With the announcement this week that storage maker Xyratex has acquired Oracle’s Lustre assets, the popular open source parallel file system is once again completely under the control of HPC stakeholders. The deal gives Xyratex ownership of the Lustre trademark, logo, and lustre.org website, as well as related intellectual property still under the Oracle banner.
Xyratex will also take on Oracle’s remaining Lustre support contracts and bring over an undetermined number of employees from the database giant that were involved in that effort. The deal was announced on Tuesday, with neither company disclosing the terms of the transaction.

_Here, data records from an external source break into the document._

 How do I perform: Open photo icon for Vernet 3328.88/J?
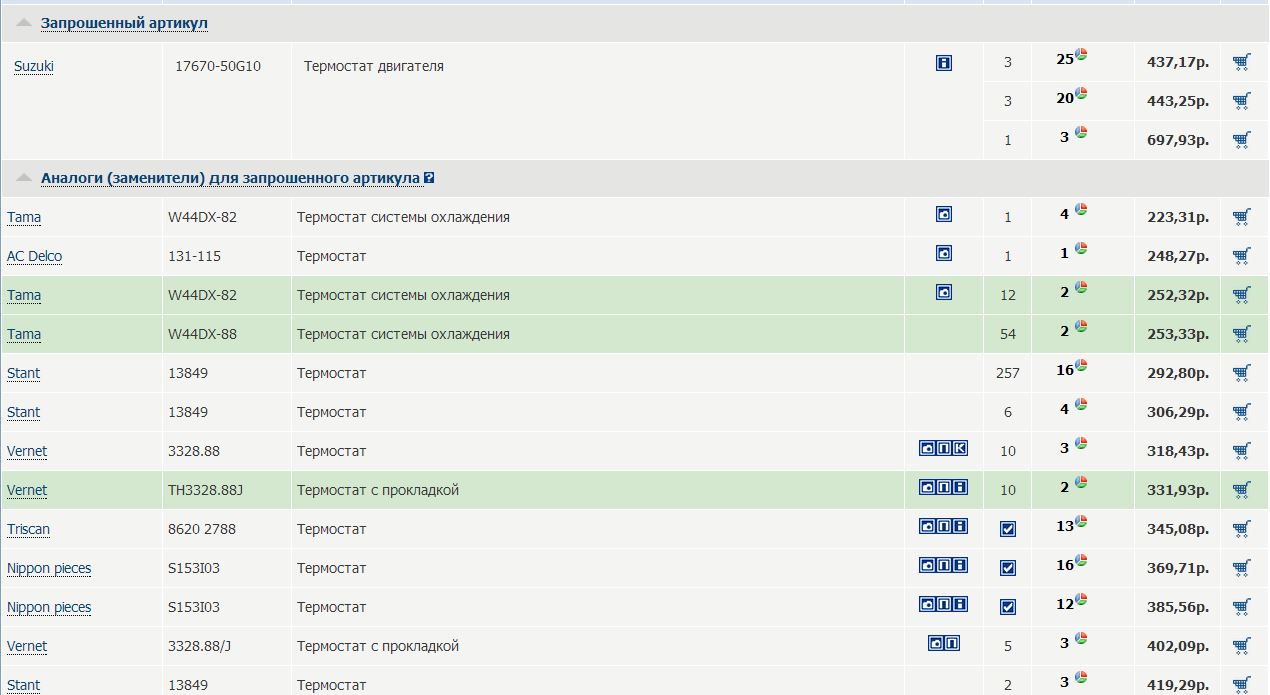(x=936, y=643)
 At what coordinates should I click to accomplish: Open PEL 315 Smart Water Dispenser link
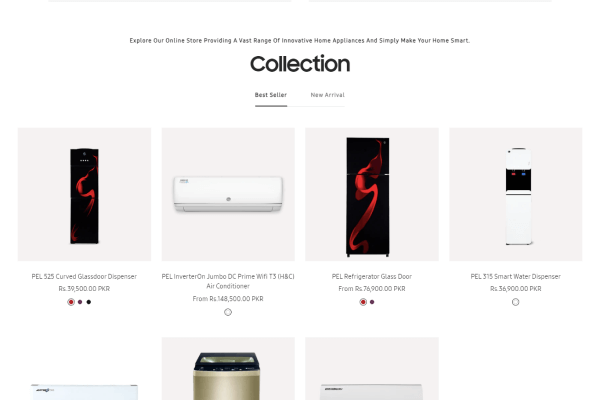point(515,276)
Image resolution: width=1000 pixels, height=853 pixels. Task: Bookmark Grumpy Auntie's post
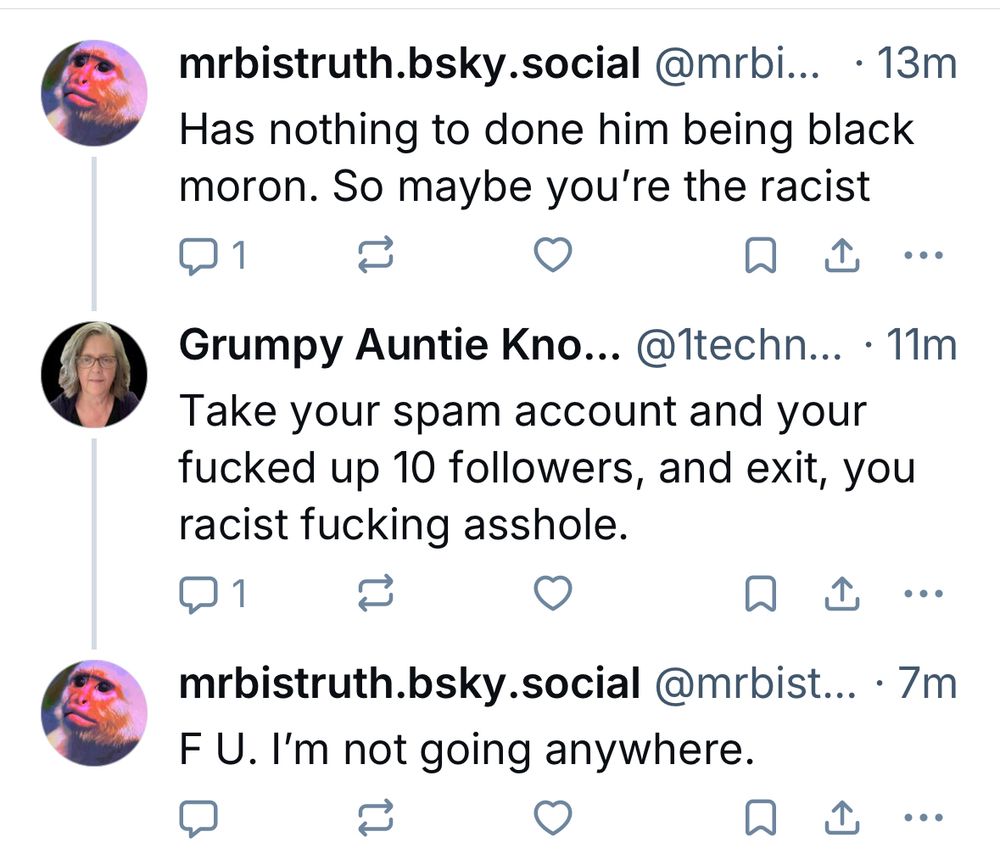point(761,595)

Although UK-based Xyratex has been providing more generic storage hardware to OEMs for some time, the company took a deep dive into the HPC storage space in 2010 when it acquired ClusterStor, a Colorado-startup that built HPC cluster storage systems of the same name. Shortly thereafter Xyratex brought Peter Braam and Peter Bojanic on board to lead the company’s Lustre development. Braam and Bojanic were two of the original Lustre architects and have been key to keeping the technology on course as it’s made a circuitous route around the industry, from Carnegie-Mellon University (1999) to Cluster File Systems (2001) to Sun Microsystems (2007) to Oracle (2010), and now to Xyratex (2013).
Thanks to its open source pedigree, the file system was able to survive the 14-year journey intact. In fact, as a result of its growing developer and customer base, the Lustre software has become more reliable and robust as it’s aged. Its moment of crisis came under Oracle, a company that has expressed little interest in the high performance computing market. The database maker developed a version for its own commercial offerings, but had no obvious motivation to move the technology forward as an open source HPC solution.
When Lustre was treading water at Oracle, Whamcloud emerged as a key player in coalescing the community. The company helped stabilize the Lustre source tree and put the technology back on an HPC-centric roadmap. When Intel bought Whamcloud in 2012, it added even more credibility to Lustre’s long-term prospects.
Building on Whamcloud’s momentum was the Open Scalable File Systems (OpenSFS) consortium, which brought together all the major Lustre developers: Cray, DataDirect Networks, Intel/Whamcloud, Lawrence Livermore National Lab, Oak Ridge National Lab, and Xyratex. OpenSFS is committed to the continuing development of Lustre for HPC vendors and customers and using the technology as a basis for future exascale file systems.
Xyratex is also engaged with the European Open File System (EOFS) organization, another consortium committed to the adoption of open source parallel file systems. Like OpenSFS, EOFS is interested in a supporting and adding new features to Lustre. The organization brings with it some notable European HPC vendors and end users, including Bull, Eurotech, ParTec, CEA, the Max Planck Society, Forschungszentrum Jülich, and Leibniz-Rechenzentrum, to name a few.
With some of the biggest users behind it, Lustre has come to dominate the top tier of HPC systems, inhabiting six of the fastest 10 supercomputers and more than 60 of the speediest 100. Although less frequently encountered in smaller and medium-sized HPC clusters, Lustre is still the most common parallel file system across high performance computing. In our 2012 survey, Intersect360 Research found that the most frequently mentioned file management software (disregarding in-house or vendor-supplied tools) was Lustre, at 23 percent.
The technology continues to push the envelope in performance and scalability as systems enter the double-digit petabyte realm. For example, Lustre is currently slinging files for Blue Waters, the newly minted multi-petaflop Cray supercomputer housed at the National Center for Supercomputing Applications (NCSA). That machine’s 25 petabytes of Cray Sonexion storage, which is based on Xyratex ClusterStor gear and Lustre file management, delivers a terabyte per second of I/O to more than 25 thousand compute nodes.
Besides Cray, Xyratex has also hooked up with Dell and HP, who will resell ClusterStor systems for HPC and “big data” installations. Now that it has cut itself a bigger slice of the Lustre pie, Xyratex may be able to entice other OEMs into reseller partnerships.
For the rest of the Lustre community, it should be business as usual. The code repository will remain open source and be available to vendors, government labs, and academics alike, whether they do business with Xyratex or not. OpenSFS’ mission to shepherd the technology for Lustre stakeholders remains unchanged. In fact with one of its top tier members now in control of the trademark and website, it should be even easier for the organization to promote Lustre adoption and keep the technology evolving into the exascale realm.